Virgin America said on Wednesday it will order 30 Airbus (EAD.PA) A320neo narrow bodies equipped with CFM International's LEAP engine beginning in 2016. The airline also ordered A320s with CFM56-5B engines beginning in 2013.
The deals have a combined value of $1.4 billion for the joint engine venture of General Electric Co (NYSE:GE) and France's Safran (SAF.PA).
Virgin America expects the engine technology on its new aircraft, which is still in development, will deliver in excess of 15 percent gains in fuel efficiency and double-digit cuts in emissions.
Virgin America estimates fuel savings of $1.9 million per year per aircraft. Its fuel costs rose 52 percent to $83.3 million in the first quarter.

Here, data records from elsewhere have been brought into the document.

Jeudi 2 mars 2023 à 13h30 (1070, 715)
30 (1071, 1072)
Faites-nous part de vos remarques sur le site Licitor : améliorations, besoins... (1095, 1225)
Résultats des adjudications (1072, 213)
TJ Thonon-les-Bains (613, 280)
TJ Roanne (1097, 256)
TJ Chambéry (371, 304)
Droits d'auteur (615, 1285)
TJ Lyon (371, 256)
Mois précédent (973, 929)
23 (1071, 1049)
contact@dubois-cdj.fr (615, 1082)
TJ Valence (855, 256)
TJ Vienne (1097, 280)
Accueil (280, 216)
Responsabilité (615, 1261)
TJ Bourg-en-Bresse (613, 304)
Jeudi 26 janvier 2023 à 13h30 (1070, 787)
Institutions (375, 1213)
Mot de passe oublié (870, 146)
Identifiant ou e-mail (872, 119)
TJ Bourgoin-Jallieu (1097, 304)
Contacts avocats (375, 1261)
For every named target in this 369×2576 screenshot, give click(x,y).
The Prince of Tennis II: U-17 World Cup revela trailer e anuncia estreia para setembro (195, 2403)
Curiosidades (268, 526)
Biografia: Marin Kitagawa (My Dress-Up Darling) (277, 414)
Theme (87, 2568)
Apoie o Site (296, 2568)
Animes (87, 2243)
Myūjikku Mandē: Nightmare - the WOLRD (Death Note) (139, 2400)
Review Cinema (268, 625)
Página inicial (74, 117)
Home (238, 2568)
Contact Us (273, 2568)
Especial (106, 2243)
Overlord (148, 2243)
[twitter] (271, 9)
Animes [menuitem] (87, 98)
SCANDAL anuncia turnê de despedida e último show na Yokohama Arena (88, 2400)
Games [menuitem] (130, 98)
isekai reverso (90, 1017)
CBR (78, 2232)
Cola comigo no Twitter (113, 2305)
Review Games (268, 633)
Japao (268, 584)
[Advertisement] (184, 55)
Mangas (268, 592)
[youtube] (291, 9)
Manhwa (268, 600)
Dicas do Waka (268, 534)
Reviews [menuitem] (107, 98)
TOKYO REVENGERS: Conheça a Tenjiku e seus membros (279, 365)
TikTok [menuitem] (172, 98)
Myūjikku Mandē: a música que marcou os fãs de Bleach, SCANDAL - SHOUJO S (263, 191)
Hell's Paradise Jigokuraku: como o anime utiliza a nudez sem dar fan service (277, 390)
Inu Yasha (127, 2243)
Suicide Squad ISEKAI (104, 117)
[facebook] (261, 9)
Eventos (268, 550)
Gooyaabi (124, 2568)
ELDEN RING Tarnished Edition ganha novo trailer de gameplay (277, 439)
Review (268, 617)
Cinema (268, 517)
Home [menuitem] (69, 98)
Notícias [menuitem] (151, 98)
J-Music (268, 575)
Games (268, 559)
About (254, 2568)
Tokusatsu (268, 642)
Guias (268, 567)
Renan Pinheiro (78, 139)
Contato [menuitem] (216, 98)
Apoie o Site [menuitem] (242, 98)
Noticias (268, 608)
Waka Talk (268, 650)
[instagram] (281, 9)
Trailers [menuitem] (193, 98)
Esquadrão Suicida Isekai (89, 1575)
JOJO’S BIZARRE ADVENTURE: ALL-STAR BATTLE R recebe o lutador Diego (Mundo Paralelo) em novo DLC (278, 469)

"Our investment today will ultimately help us take a major leap forward in terms of efficiency," Cush said.
Cush also said Virgin America is looking to take on more established rivals in transcontinental business and leisure markets serving Reagan National airport in Washington and at Newark in New Jersey.
Access at both airports is controlled by the Transportation Department due to crowding. In the Northeast, the airline offers service from New York's JFK airport, Washington Dulles, and Boston Logan.
Virgin America is seeing strong summer travel but key questions for the industry are fuel prices and passenger demand in the autumn when travel typically falls off.
The company posted a first-quarter loss of $44 million compared to a loss of $35 million in the year-ago period on higher fuel. Hedges offset about $4 million in fuel expenses.
Operating revenues were up 37 percent to $201 million.
Virgin America has also seen improved year-over-year increases in traffic, bookings and average fares in the second quarter. Those results are due out later this summer.